- [LIST OF TASKS]
A - According to the text on obsessive-compulsive disorder, what percentage of the population do experts estimate has the disorder?
B - Continue the text on obsessive-compulsive disorder, picking up after its final sentence.

*** DOCUMENT EXCERPT

Obsessive-compulsive disorder (OCD) is a term that is frequently used, rarely understood, and often missed in diagnosis.
In most cases, when we refer to somebody who is obsessive-compulsive, we are referring to habits and mannerisms that are finicky or detail-oriented or one who has difficulty with responsibility, generally a “Type A” personality. This is not a disease. This is a part of a person’s profile and only becomes a problem in the extreme, when it interferes with daily functioning.
The true diagnosis of “obsessive-compulsive disorder,” on the other hand, is entirely different.
Experts estimate that between 1-3% of the population has obsessive-compulsive disorder, but most people do not seek treatment because of the embarrassment they feel.
Individuals with OCD are often embarrassed by irrational obsessions (thoughts) or compulsions (behaviors) such as the following:
- Repetitively washing their hands
- Compulsively checking the door over and over again to see if it is locked
- Persistent fear that they forgot to turn off the stove
- Picking at one’s skin or pulling at one’s own hair
- Fears of being contaminated by touching certain object or other people
- Constantly counting and recounting
- Obsessively organizing
Understandably, these are not desirable behaviors — but in people with OCD, attempting to resist them they can cause enormous amount of stress.

******
*** DATASET RECORDS

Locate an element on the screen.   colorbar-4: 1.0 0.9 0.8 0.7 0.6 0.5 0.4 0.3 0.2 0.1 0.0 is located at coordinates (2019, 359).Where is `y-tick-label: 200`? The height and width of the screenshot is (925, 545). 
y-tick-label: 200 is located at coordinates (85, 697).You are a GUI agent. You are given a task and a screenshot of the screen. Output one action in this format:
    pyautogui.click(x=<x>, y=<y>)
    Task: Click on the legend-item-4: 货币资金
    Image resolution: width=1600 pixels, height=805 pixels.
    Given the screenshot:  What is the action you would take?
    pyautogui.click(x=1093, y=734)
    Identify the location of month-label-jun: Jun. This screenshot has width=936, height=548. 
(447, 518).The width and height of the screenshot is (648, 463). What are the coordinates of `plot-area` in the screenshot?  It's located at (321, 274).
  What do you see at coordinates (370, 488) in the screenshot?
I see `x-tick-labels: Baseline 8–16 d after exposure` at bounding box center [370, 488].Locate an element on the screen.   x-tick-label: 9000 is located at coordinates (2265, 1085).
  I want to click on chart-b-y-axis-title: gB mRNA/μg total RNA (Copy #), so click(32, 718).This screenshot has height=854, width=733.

******

- [RESPONSES TO THE TASKS]
A - Between 1 and 3 percent.

B -
Fortunately, today we have a number of treatments that can be highly effective for OCD. If a person with obsessive-compulsive disorder is properly diagnosed and treated, he or she can lead a normal lifestyle.
At Sierra Tucson, patients sometimes come in with a diagnosis of obsessive-compulsive disorder. More often, it is detected during our comprehensive evaluation. Once identified, the problem becomes part of the patient’s treatment plan.
OCD treatment consists of cognitive therapy and/or medication therapy, along with the other treatment modalities used at Sierra Tucson.